These days, more and more people of all ages are becoming entrepreneurs. Starting your own business is an exciting step and can open up a wealth of possibilities for you and your ideas.
There are many logistical aspects and factors to consider when you are starting your business. One important step is registering your business name. Following the proper protocols not only ensures that you are legally compliant, but it also affords you certain protections and helps you gain credibility in the eyes of consumers, potential partners and employees, and others.
So, how do you register your business name? Here are the steps to follow, plus more information on your options.
There are two main options for registering a business name: setting up a DBA (which stands for “doing business as”) or establishing an LLC (limited liability company). Learn more about the differences and benefits of each type of structure and process below.
A DBA is a fictitious business name established by someone who wants to conduct business under a name that is not her own. When she goes through this process, she does not have to create a business entity that is separate from herself. Establishing a DBA is often much less costly and involved than setting up an LLC, although the fees vary from state to state and county to county.
An LLC is operated separately from you, the business owner, as a distinct entity. It offers some protections that a DBA does not; for example, it protects you and your own assets from personal liability. While a DBA is more common among sole proprietors, an LLC is a good idea if you have employees or intend to expand. It can also lend some legitimacy and credibility to your business.

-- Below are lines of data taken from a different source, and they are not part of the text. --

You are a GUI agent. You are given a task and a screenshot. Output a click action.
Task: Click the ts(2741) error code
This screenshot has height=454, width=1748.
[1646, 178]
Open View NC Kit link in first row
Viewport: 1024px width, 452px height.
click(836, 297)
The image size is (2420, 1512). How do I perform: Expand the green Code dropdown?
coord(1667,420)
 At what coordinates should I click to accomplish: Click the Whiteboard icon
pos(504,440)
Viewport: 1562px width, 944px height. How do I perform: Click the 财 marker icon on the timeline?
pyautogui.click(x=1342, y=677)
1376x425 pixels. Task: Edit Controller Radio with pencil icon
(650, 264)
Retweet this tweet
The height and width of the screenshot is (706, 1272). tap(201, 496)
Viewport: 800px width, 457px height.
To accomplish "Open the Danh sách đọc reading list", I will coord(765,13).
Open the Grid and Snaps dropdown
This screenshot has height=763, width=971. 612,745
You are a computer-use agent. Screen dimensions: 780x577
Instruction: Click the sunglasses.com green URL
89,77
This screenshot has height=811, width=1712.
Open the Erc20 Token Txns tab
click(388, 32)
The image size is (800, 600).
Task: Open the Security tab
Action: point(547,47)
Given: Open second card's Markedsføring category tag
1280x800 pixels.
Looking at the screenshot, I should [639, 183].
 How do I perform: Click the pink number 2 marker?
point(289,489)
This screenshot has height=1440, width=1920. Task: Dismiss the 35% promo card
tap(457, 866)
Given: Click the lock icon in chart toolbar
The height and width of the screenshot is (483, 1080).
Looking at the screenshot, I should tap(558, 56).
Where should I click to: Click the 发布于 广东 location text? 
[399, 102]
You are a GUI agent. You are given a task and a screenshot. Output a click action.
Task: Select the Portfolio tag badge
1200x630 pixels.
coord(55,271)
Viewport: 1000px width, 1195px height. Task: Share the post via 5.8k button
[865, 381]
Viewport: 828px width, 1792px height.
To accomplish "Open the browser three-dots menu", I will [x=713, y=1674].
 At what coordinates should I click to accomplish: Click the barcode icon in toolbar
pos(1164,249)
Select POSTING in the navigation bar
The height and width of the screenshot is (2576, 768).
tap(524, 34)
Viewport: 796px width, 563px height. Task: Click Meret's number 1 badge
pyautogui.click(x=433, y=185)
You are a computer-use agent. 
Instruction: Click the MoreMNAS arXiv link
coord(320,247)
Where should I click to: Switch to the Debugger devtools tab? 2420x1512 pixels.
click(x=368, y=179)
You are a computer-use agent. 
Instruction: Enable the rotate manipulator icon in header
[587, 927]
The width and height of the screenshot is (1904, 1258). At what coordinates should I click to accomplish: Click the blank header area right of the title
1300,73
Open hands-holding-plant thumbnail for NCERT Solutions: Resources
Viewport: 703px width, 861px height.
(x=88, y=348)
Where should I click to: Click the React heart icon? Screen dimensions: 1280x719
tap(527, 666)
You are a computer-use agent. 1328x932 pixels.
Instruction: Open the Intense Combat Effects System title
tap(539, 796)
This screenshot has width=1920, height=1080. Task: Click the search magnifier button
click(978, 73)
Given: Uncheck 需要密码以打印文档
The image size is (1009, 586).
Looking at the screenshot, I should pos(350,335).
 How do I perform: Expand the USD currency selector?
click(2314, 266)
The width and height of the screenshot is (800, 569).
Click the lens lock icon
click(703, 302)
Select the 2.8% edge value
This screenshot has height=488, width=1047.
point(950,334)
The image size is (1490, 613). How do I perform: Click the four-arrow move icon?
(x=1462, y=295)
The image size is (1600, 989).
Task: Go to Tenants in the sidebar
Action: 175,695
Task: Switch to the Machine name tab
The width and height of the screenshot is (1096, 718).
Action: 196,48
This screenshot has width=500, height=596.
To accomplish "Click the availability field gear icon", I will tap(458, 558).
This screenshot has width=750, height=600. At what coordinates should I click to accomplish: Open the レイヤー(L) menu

Unfortunately, it does cost a small fee to file a DBA. The fee tends to be larger for an LLC. However, if you use your own legal name to run and operate your business, you do not need to register your business name. For example, if your name is Jane Smith and you are calling your business Jane Smith as well, you will not need to pay a fee or go through the steps of registering your business name.
The fee to file a DBA varies according to the city or county in which you are establishing the business. Usually, the cost is somewhere between $10 and $100.
The cost to establish an LLC is a bit steeper. Depending on your state, it can range from roughly $50 and $500. In New York State, for example, the filing fee is $200.
The requirements of choosing a name for your LLC can vary according to your state, but generally speaking, the name cannot be the same as that of another LLC, must end with LLC or some variation of this designator, and may not include certain words as dictated by your state. (Check with your Secretary of State’s office for details.
Most state agencies (usually your Secretary of State’s office) that handle business name filings offer an online tool that allows you to check whether your name is taken. You can also ask a representative of that agency about how to find out. These steps are the same for filing a DBA.
You should also ensure that your name or a similar one is not trademarked. You can search the U.S. Patent and Trademark Office’s (USPTO) Trademark Electronic Search System (TESS) to find this information.
If you are confused or encounter any problems when trying to find out if your business name is taken, it is a good idea to seek guidance from an attorney, who can also help you trademark your own business name if you wish.
(Note that these steps can vary from state to state.)
1. Find out if your desired business name is available for registration.
2. File the Articles of Organization with the office of the Secretary of State in your state of registration.
3. Pay the filing fee.
4. Establish an Operating Agreement that designates responsibilities, liabilities, rights, and more among members of the LLC. All members must adopt this agreement.
5. Publish a copy of the Articles of Organization in a newspaper. (This step is not required by all states, and the length of time the announcement appears and the number of newspapers in which it must be published varies from state to state.)
6. Secure permits or licenses your business may need to have in order to operate.
After filing, you will be required to report any pertinent changes (such as the address of the business) to the same office. You will also send an update with business and financial information every year. (In some states, you must also update your contact information regularly; in New York State, for instance, you must do so every two years.) The LLC name will stand until the business is dissolved.
1. Determine whether your business name is viable (not taken).
2. File a certificate of Assumed Name in the applicable office of the county or city where you intend to conduct business. (In some states, you will file it with the office of the Secretary of State.)
3. Pay the filing fee.
Unlike in the case of an LLC, a DBA has a limited duration period. (In California, for instance, it is five years; in Texas, a DBA lasts for 10 years before expiring.) You may renew it before it expires. In some states, you must also report any changes in the original information. Note that some LLCs may also file a DBA if they wish to conduct business under another name; in this case, you will likely need to provide proof that the LLC is established, operating legitimately, and in good standing.